Background: Cerebral amyloid angiopathy (CAA) is a degenerative vasculopathy that is classically associated with lobar intracerebral or sulcal hemorrhage. Its prevalence is estimated at 30% in the seventh decade and 50% in the eighth and ninth decades. In this review, we summarize the risks linked to CAA with respect to the treatment and prevention of stroke.
Methods: This review is based on pertinent publications retrieved by a selective search employing the terms "amyloid cerebral angiopathy," "stroke," "intra - cerebral bleeding," and "acute stroke therapy."

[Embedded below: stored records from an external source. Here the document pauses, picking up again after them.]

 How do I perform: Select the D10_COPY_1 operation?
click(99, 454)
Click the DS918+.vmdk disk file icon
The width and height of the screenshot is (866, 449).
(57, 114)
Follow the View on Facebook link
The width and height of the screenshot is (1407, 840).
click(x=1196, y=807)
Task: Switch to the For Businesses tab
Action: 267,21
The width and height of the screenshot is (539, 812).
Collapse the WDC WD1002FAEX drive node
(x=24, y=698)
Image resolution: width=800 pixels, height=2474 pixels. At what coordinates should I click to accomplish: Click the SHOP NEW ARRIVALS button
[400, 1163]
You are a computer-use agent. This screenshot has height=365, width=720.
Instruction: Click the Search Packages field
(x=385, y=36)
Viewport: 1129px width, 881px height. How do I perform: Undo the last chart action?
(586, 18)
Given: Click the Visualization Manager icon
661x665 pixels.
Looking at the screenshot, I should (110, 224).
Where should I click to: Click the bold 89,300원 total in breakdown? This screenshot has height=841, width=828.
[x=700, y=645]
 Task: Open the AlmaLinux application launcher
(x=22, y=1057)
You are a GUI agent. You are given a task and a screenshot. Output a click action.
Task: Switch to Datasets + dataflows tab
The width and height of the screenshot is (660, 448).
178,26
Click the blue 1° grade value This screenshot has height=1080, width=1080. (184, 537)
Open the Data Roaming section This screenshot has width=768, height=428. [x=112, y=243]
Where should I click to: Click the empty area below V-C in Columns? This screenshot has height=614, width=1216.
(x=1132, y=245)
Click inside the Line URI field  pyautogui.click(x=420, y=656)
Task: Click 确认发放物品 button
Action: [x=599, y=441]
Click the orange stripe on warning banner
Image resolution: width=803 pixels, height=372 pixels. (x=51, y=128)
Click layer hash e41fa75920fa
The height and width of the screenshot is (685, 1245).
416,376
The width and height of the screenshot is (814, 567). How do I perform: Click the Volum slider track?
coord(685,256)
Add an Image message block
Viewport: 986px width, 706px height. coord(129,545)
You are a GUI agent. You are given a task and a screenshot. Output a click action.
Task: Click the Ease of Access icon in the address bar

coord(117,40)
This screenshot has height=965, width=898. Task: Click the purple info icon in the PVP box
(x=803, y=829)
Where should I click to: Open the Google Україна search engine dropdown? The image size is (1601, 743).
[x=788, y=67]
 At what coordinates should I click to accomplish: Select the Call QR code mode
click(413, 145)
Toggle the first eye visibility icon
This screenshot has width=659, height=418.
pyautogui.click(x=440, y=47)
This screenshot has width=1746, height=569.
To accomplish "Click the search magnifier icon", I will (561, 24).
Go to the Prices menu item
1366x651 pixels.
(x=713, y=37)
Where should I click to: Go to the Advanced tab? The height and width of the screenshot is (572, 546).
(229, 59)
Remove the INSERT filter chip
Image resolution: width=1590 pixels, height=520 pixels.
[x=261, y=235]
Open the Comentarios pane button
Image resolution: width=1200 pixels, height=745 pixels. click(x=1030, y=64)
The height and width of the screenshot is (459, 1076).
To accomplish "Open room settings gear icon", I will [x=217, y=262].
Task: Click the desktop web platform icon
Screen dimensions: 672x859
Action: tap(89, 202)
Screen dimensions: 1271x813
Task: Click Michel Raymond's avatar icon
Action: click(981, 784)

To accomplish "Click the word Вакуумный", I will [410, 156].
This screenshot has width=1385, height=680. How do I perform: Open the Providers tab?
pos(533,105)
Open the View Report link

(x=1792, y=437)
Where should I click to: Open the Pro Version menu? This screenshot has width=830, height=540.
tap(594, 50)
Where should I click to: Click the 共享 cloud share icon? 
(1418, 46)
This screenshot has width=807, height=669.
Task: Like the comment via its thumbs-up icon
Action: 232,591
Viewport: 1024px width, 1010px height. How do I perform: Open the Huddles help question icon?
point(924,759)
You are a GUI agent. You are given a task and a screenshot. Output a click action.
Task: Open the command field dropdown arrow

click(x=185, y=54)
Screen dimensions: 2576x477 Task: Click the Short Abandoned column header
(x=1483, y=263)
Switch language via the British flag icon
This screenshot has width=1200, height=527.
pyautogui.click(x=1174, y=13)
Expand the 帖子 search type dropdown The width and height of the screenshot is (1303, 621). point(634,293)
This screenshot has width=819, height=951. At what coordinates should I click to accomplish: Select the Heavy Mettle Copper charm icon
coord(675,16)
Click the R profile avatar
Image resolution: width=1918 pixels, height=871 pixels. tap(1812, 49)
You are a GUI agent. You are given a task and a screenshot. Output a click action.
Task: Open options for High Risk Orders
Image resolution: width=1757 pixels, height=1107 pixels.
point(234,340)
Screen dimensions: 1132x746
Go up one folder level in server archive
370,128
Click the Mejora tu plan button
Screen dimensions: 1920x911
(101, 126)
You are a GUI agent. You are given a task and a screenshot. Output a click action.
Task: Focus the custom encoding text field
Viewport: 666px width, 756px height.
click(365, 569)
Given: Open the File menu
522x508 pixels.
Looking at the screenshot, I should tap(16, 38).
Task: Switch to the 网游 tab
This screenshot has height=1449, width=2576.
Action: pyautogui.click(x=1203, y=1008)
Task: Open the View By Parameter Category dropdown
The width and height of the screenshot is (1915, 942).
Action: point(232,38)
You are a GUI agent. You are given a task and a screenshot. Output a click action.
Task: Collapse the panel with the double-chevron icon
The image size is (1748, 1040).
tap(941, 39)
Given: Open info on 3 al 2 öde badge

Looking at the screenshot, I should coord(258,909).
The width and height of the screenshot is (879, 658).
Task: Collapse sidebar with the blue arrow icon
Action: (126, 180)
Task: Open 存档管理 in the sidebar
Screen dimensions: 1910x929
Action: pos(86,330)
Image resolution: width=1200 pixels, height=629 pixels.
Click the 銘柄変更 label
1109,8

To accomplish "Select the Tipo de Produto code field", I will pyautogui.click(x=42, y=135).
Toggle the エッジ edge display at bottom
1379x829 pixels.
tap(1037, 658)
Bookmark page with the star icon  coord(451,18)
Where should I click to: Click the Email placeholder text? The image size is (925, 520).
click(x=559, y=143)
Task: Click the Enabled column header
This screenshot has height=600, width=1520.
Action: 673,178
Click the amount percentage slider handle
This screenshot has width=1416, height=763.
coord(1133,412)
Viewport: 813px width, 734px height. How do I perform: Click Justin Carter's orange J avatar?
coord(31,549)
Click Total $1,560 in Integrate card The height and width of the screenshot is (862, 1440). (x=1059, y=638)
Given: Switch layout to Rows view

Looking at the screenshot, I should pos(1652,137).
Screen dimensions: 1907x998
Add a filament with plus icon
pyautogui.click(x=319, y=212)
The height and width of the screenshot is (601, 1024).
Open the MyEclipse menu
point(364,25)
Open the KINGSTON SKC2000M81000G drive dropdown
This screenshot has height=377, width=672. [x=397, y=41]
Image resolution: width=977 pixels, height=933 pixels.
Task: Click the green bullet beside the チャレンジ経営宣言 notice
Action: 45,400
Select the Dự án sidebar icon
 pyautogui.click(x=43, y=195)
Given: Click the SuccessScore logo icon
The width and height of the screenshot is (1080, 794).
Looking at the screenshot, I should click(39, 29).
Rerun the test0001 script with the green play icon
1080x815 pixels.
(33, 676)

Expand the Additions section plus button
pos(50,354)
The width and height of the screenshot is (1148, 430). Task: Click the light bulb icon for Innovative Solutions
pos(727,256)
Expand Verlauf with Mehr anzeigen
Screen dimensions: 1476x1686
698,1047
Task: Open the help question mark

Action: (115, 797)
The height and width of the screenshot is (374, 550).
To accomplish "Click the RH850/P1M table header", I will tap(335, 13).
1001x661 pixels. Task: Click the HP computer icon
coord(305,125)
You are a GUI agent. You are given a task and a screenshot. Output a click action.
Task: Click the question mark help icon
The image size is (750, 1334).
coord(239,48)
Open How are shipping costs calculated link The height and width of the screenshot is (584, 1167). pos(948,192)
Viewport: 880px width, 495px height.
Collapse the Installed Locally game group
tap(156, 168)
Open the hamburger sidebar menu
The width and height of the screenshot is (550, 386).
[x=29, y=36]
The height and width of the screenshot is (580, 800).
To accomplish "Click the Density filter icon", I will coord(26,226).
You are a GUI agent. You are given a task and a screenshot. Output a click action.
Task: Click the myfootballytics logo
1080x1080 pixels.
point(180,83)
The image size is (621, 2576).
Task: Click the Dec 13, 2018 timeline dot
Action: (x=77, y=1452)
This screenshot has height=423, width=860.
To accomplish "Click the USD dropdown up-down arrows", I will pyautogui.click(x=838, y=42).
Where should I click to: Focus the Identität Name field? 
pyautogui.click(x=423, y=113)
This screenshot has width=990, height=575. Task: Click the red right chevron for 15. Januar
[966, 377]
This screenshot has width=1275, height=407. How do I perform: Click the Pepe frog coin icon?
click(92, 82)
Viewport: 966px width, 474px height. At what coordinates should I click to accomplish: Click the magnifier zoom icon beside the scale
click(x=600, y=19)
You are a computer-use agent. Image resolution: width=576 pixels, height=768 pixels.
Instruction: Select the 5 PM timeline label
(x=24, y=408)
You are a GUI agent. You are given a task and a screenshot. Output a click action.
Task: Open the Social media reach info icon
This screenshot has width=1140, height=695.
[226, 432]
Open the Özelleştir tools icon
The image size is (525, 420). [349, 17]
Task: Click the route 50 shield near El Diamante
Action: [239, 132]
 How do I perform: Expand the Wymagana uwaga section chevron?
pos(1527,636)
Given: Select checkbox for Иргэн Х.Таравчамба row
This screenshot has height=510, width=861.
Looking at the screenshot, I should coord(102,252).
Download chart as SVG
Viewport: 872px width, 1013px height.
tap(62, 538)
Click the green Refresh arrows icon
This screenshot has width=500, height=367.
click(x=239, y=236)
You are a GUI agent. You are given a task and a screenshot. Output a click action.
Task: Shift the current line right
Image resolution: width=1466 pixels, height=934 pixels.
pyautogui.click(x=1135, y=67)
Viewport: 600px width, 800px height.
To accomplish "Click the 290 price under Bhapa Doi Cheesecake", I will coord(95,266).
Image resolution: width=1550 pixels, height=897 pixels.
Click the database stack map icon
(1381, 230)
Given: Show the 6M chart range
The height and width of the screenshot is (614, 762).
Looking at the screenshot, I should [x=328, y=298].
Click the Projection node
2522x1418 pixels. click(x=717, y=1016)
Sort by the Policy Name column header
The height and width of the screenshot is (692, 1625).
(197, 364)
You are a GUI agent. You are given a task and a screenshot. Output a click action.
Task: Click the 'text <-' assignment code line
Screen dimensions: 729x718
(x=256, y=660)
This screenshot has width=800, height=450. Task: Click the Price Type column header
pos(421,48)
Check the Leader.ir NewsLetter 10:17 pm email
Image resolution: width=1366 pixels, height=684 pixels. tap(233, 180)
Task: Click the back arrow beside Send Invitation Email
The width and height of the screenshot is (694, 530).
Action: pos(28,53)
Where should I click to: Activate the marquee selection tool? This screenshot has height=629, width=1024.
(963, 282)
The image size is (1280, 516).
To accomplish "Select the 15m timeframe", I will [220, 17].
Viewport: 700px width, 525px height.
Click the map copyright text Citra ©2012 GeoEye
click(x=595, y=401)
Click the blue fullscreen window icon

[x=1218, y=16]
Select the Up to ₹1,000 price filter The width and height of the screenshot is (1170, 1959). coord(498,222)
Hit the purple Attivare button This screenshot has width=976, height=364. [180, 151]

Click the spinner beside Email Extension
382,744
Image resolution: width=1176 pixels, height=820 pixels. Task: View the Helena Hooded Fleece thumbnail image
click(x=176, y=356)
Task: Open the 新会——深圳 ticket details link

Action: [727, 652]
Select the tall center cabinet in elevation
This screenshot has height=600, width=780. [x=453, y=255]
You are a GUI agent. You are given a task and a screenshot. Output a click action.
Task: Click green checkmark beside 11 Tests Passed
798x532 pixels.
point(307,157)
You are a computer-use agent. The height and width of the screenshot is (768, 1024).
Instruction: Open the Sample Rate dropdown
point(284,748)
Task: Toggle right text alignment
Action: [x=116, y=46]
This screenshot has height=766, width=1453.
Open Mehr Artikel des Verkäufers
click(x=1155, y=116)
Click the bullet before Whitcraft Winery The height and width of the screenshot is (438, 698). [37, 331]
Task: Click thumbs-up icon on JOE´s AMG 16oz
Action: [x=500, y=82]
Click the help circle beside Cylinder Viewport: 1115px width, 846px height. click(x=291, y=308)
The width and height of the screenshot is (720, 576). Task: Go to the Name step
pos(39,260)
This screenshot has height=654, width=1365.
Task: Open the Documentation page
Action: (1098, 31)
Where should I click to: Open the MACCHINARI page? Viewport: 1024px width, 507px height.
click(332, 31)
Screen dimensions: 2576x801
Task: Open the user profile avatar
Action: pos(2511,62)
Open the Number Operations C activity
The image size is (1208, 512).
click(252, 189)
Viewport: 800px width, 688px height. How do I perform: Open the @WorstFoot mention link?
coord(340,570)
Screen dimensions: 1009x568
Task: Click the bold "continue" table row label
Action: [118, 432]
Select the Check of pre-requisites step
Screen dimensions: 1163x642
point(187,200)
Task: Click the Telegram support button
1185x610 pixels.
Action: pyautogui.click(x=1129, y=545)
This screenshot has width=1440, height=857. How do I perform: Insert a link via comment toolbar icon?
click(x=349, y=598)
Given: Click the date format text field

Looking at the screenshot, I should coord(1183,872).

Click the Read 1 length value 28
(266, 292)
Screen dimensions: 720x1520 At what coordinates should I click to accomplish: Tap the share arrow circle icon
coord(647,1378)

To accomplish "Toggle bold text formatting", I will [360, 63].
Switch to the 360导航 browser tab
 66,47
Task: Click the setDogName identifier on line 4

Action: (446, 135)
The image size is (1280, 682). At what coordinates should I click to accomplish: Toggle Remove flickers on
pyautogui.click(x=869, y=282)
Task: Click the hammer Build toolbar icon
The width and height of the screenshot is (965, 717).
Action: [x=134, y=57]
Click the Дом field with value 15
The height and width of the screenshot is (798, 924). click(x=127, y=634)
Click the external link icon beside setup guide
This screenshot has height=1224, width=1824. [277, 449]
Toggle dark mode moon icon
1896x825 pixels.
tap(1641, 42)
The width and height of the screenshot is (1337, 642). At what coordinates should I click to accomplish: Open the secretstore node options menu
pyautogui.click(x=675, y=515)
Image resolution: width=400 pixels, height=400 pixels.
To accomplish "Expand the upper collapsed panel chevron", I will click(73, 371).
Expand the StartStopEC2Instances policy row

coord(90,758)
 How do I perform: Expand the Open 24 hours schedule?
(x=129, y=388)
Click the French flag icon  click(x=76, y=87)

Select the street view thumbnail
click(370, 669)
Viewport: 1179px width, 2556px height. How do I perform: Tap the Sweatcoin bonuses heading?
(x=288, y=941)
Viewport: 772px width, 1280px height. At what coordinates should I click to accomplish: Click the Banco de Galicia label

Results: Among patients given systemic lytic treatment for stroke, those who have microhemorrhages tend to have a higher risk of treatment-associated brain hemorrhage. In a meta-analysis, 70% of patients who sustained a hemorrhage after thrombolytic therapy were found to have CAA, compared to only 22% in a control population. Patients with cerebral hemorrhages have microhemorrhages more commonly than patients with transient ischemic attacks (TIA) or infarcts. This was observed among persons under treatment with vitamin K antagonists (odds ratio, 2.7) or platelet aggregation inhibitors (odds ratio, 1.7). Moreover, the apolipoprotein E2 allele is associated with a higher incidence of intracerebral hemorrhage (ICH) under oral anticoagulation. Strict treatment of arterial hypertension can lower the risk of ICH in persons with probable CAA by 77%. On the other hand, the use of statins after a lobar ICH increases the risk for a clinically manifest recurrent hemorrhage from 14% to 22%.
Conclusion: In patients with CAA, arterial hypertension should be tightly controlled. On the other hand, caution should be exercised in prescribing oral anticoagulants or platelet aggregation inhibitors for patients with CAA, or statins for patients who have already sustained a lobar ICH.